Al Jazeera attributed the breakthrough in the Philippines peace process to a meeting in Japan between the President Benigno Aquino III and Murad Ibrahim, the head of the MILF.  While such high-level meetings can be critically important, there is a thick web of individuals, relationships, and activities that underpin any peace process and are necessary to its success.  The Philippines agreement would not have come about without the persistent efforts of Miriam Coronel-Ferrer, lead negotiator for the government; Teresita Quintos-Deles, presidential advisor to the process from 2001-5 and 2010-14; and the government and MILF teams.  Women, with 9 of 12 spots on the  government negotiating team, played a key role, as did other civil society groups, including religious leaders who carried out inter-religious dialogues; communities that engaged in humanitarian activities; everyday citizens who generated resistance to the war and created local zones of peace; and individuals, organizations, and communities that delivered proposals to the peace table, and created peace infrastructures at the local, regional and national levels.  The Mindanao Human Rights Action Center, Mindanao People’s Caucus, Muslim Organization of Government Employees, and Nonviolent Peace Force have been essential to establishing and ensuring implementation of a ceasefire that was put in place in 1997.  The Mindanao Peoples Caucus, an all-women civilian protection team, has monitored abuses against civilians and reported ceasefire violations.  It was also critical in promoting dialogues with women Muslim leaders to reconcile sharia law and women’s rights.  Such initiatives are only a few of the many civil society initiatives that will provide the foundations for the implementation of the peace accord.

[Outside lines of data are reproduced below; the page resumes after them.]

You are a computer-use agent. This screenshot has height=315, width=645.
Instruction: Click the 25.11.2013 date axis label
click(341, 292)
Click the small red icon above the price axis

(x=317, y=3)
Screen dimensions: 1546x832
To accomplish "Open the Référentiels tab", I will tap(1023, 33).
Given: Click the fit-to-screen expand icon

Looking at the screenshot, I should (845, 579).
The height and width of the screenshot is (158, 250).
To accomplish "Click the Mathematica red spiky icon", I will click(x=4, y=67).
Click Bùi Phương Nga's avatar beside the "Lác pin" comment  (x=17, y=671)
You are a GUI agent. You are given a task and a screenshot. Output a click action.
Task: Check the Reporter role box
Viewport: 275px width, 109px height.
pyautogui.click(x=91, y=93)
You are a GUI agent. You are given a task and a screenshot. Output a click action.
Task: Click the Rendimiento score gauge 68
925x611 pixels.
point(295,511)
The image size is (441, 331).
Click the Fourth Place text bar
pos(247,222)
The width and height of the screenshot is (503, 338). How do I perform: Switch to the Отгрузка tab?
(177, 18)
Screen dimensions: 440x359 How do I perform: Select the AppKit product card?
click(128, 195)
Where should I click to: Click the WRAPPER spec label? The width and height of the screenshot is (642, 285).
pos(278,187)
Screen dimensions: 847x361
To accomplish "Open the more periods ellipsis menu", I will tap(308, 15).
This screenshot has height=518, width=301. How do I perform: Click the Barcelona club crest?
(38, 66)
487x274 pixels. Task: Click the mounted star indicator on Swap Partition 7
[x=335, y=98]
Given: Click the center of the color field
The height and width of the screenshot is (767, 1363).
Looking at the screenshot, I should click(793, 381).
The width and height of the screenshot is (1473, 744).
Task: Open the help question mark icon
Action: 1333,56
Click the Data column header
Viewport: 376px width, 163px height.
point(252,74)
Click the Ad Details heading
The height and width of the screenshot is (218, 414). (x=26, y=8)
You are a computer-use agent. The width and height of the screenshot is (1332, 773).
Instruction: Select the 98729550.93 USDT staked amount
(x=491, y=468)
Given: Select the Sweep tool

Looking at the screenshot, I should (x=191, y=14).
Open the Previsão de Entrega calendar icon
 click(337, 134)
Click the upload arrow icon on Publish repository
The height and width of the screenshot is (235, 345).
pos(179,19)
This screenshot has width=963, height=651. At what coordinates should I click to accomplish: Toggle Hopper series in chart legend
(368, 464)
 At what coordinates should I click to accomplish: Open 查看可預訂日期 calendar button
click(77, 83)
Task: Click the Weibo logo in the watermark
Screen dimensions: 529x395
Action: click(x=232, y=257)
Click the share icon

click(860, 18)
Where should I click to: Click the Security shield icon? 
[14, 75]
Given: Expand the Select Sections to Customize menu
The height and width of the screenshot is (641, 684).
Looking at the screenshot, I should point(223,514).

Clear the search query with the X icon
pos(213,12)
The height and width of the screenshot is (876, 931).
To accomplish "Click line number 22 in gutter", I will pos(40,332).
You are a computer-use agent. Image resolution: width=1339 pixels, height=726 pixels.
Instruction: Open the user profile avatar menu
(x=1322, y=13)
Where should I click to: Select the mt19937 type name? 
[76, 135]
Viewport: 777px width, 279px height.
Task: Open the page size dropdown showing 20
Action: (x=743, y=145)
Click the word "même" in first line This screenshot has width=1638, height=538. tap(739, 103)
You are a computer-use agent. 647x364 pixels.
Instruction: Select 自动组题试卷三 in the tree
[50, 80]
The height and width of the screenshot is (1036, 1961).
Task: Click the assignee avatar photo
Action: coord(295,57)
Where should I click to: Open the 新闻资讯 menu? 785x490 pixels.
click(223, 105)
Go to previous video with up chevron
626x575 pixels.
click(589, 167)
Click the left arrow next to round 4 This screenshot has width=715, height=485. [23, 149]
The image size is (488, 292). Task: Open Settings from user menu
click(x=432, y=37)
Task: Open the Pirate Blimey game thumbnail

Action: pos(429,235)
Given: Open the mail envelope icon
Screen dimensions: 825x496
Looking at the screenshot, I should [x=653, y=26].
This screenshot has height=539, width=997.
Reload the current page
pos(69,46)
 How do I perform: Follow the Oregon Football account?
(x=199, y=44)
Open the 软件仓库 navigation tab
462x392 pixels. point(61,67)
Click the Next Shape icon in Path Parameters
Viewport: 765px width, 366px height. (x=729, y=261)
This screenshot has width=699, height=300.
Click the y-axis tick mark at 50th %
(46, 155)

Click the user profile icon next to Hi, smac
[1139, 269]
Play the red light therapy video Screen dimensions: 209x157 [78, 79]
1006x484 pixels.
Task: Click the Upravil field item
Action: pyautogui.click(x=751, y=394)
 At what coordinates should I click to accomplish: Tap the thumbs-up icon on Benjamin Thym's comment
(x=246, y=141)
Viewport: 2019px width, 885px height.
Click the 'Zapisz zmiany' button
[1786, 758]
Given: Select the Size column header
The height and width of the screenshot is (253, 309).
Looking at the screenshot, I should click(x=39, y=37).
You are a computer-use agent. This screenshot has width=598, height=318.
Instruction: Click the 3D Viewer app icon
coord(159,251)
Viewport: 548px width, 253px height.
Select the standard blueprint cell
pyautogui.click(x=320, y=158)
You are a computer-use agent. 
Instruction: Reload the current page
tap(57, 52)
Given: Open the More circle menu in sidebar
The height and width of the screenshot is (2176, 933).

The international community supported the peace process in a number of ways and its continued support will be critical to effective implementation of the accord.  The government of Malaysia brokered the talks, and an International Contract Group (ICG), coordinated by the Centre for Humanitarian Dialogue (CHD), has accompanied the process.  The ICG is unique in that it includes four governments (Japan, United Kingdom, Turkey, and Saudi Arabia) and 4 non-governmental organizations (CHD, Conciliation Resources, Asia Foundation, and Muhammadiyah).  An International Monitoring Team, including internationals, locals, civil-military, government, and NGOs, has been supported by Malaysia, Brunei, Norway, and the European Union.  The framework agreement for the peace talks signed in 2012 acknowledges a role for continued international support.  It noted,”The Parties recognize the need to attract multi-­‐donor country support, assistance and pledges to the normalization process,” and agreed to establish a Trust Fund  for “capacity building, institutional strengthening, impact programs to address imbalances in development and infrastructures, and economic facilitation for return to normal life affecting combatant and non-­‐combatant elements of the MILF, indigenous peoples, women, children, and internally displaced persons.”

The comprehensive peace accord signed yesterday is an important milestone, but it is not the end of the process.  The key to implementation will be local ownership, inclusive participation across sectors, and strong international support.  Expectations for rapid change will need to be managed, as structural reforms will take time and resources.  But the course is now set and hope reigns.